Severus s'immobilisa, dos à elle, et enfouit son visage dans ses mains. Seule sa respiration saccadée troublait le silence tendu de la pièce. Enfin, il inhala une grande bouffée avant de s'enquérir d'un ton plein de hargne :

« Alors, Evans, contente? Tu as fait craquer Snivellus. Je voudrais que tu m'expliques à quoi ça t'a servi. Satisfaction personnelle de psychologue en herbe? Vendetta contre un sang-pur arrogant? Ou bien n'es-tu qu'un simple mouchard qui ira tout raconter à cher Potter qui sera trop ravi de savoir comment frapper encore plus bas? J'imagine qu'il sera heureux d'apprendre que… »
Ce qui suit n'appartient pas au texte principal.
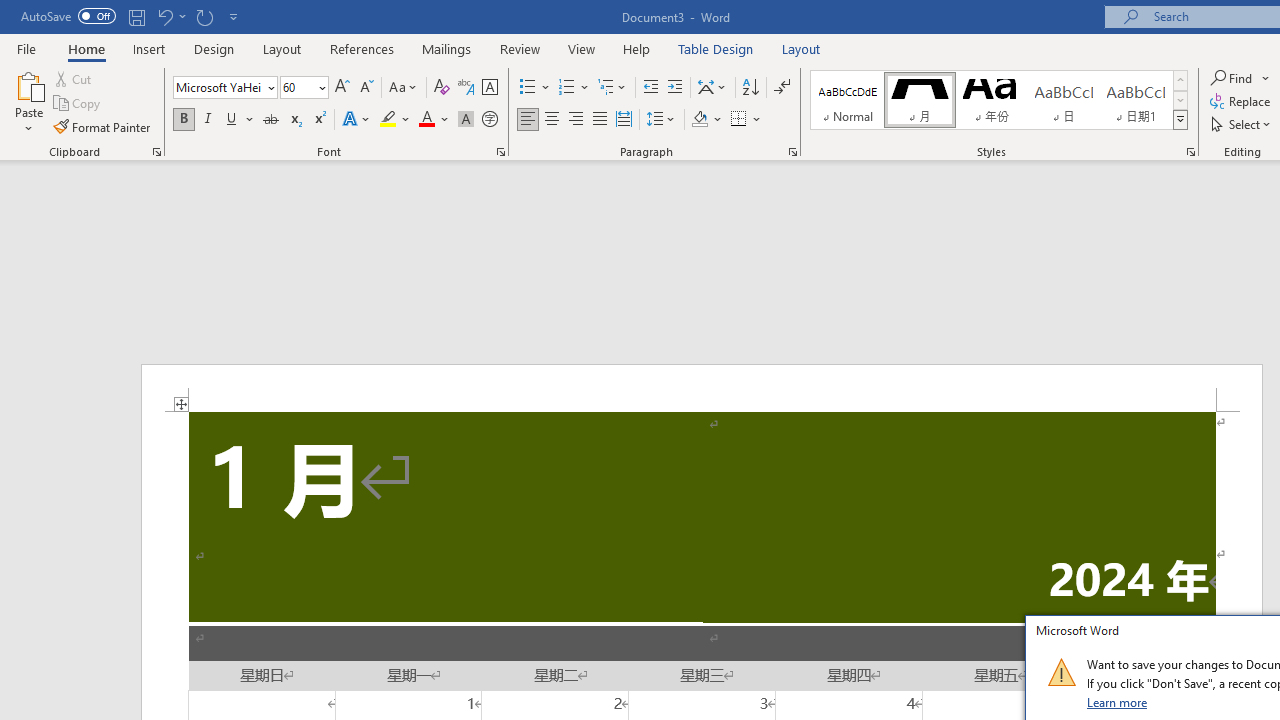 The height and width of the screenshot is (720, 1280). Describe the element at coordinates (464, 119) in the screenshot. I see `'Character Shading'` at that location.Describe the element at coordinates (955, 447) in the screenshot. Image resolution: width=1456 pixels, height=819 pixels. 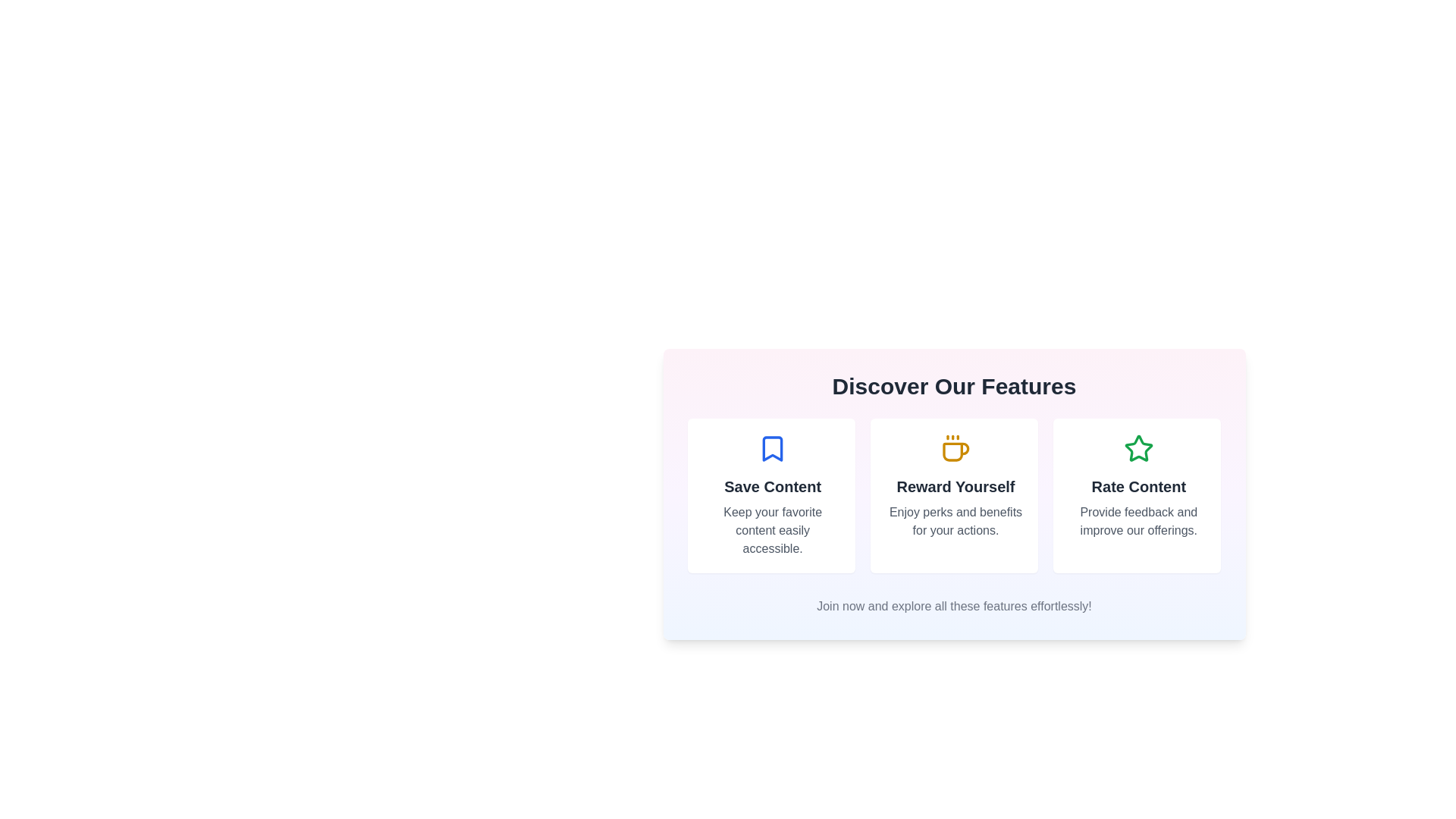
I see `the vibrant yellow coffee cup icon with steam rising, located in the second column under 'Discover Our Features', above 'Reward Yourself'` at that location.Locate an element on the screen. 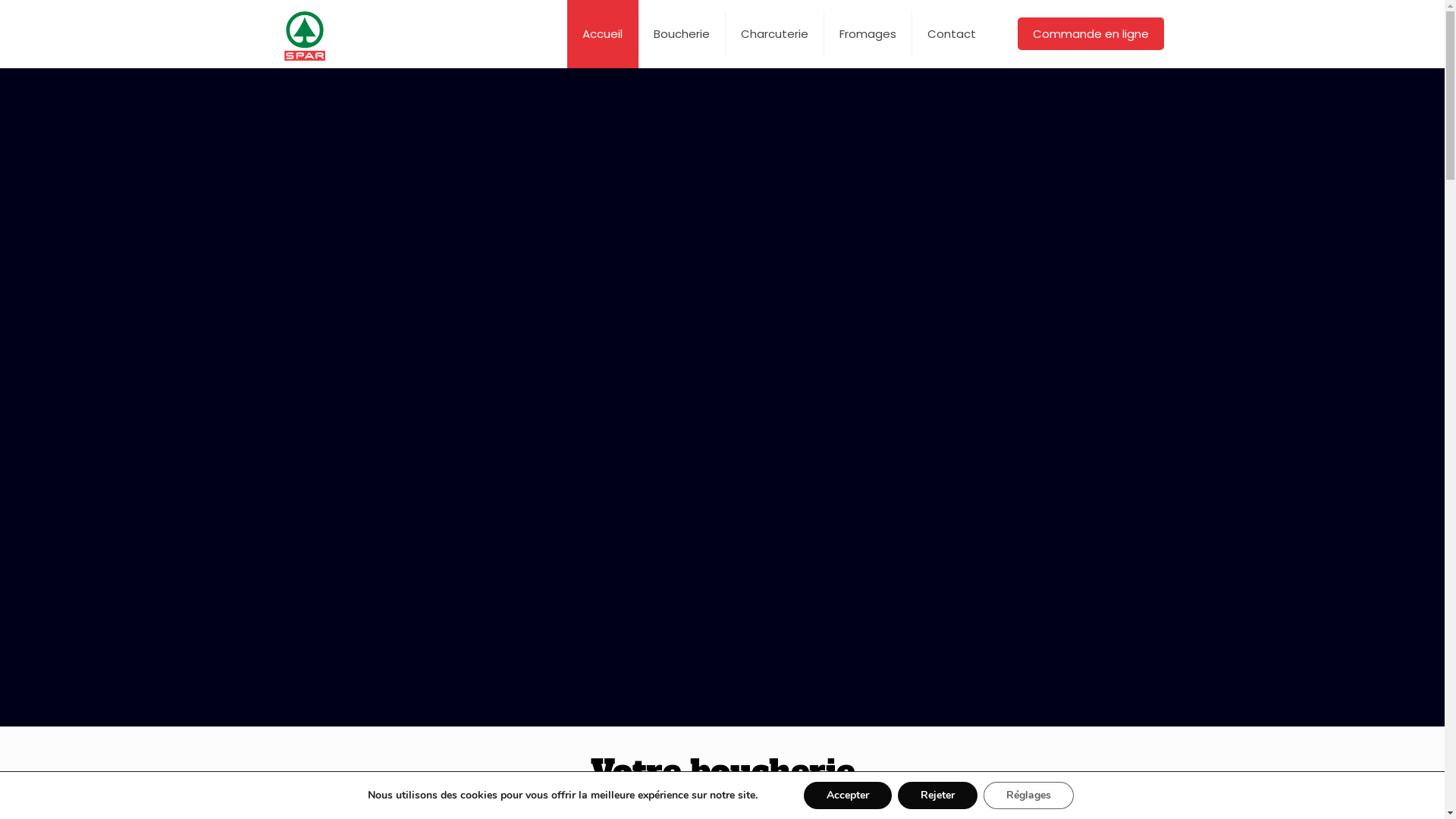 This screenshot has width=1456, height=819. 'Fromages' is located at coordinates (868, 34).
Il ne put achever sa phrase : Lily avait retiré ses mains de son visage avec douceur. Il regarda le visage baigné de larmes de la jeune fille avec hauteur, se drapant dans le peu de dignité qui lui restait afin de lui faire face la tête haute. Il se produisit alors la dernière chose qu'il eut pu imaginer : elle l'embrassa.


1 'I choose my friends for their good looks, my acquaintances for their good characters, and my enemies for their intellects. A man cannot be too careful in the choice of his enemies.' Dixit Lord Henry Wotton, mon personage préféré de 'The Picture of Dorian Gray'. Merci à Evene.fr pour la version française.